(ENTRIES SUPPLIED begins)

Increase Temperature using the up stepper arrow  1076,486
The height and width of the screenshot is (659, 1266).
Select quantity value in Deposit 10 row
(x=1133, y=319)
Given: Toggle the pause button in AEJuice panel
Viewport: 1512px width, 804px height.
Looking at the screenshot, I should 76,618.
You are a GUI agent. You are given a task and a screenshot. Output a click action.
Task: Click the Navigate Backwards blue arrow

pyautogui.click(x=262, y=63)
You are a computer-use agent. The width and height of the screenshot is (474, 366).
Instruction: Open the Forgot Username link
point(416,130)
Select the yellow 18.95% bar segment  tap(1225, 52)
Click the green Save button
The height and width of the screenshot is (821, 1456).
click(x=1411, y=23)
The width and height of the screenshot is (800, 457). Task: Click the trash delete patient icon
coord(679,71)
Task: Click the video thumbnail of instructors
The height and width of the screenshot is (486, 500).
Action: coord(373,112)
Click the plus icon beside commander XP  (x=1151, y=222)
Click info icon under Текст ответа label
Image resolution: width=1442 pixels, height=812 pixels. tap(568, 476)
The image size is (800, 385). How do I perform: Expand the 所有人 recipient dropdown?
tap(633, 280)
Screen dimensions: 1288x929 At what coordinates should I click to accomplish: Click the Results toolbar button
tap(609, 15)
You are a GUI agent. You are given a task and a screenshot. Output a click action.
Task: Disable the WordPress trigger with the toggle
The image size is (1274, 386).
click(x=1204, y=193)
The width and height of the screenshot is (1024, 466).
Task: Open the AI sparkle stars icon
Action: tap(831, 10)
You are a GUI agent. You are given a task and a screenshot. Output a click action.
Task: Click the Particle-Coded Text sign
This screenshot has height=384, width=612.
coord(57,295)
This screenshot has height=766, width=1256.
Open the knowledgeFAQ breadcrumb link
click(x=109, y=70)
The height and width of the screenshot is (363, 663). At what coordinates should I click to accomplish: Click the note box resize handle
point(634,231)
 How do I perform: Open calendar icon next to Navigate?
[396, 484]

(ENTRIES SUPPLIED ends)

• **PROMPT**
The response must contain every entry, each one identical to the original.

• **TASK OUTPUT**
Increase Temperature using the up stepper arrow  1076,486
The height and width of the screenshot is (659, 1266).
Select quantity value in Deposit 10 row
(x=1133, y=319)
Given: Toggle the pause button in AEJuice panel
Viewport: 1512px width, 804px height.
Looking at the screenshot, I should 76,618.
You are a GUI agent. You are given a task and a screenshot. Output a click action.
Task: Click the Navigate Backwards blue arrow

pyautogui.click(x=262, y=63)
You are a computer-use agent. The width and height of the screenshot is (474, 366).
Instruction: Open the Forgot Username link
point(416,130)
Select the yellow 18.95% bar segment  tap(1225, 52)
Click the green Save button
The height and width of the screenshot is (821, 1456).
click(x=1411, y=23)
The width and height of the screenshot is (800, 457). Task: Click the trash delete patient icon
coord(679,71)
Task: Click the video thumbnail of instructors
The height and width of the screenshot is (486, 500).
Action: coord(373,112)
Click the plus icon beside commander XP  (x=1151, y=222)
Click info icon under Текст ответа label
Image resolution: width=1442 pixels, height=812 pixels. tap(568, 476)
The image size is (800, 385). How do I perform: Expand the 所有人 recipient dropdown?
tap(633, 280)
Screen dimensions: 1288x929 At what coordinates should I click to accomplish: Click the Results toolbar button
tap(609, 15)
You are a GUI agent. You are given a task and a screenshot. Output a click action.
Task: Disable the WordPress trigger with the toggle
The image size is (1274, 386).
click(x=1204, y=193)
The width and height of the screenshot is (1024, 466).
Task: Open the AI sparkle stars icon
Action: tap(831, 10)
You are a GUI agent. You are given a task and a screenshot. Output a click action.
Task: Click the Particle-Coded Text sign
This screenshot has height=384, width=612.
coord(57,295)
This screenshot has height=766, width=1256.
Open the knowledgeFAQ breadcrumb link
click(x=109, y=70)
The height and width of the screenshot is (363, 663). At what coordinates should I click to accomplish: Click the note box resize handle
point(634,231)
 How do I perform: Open calendar icon next to Navigate?
[396, 484]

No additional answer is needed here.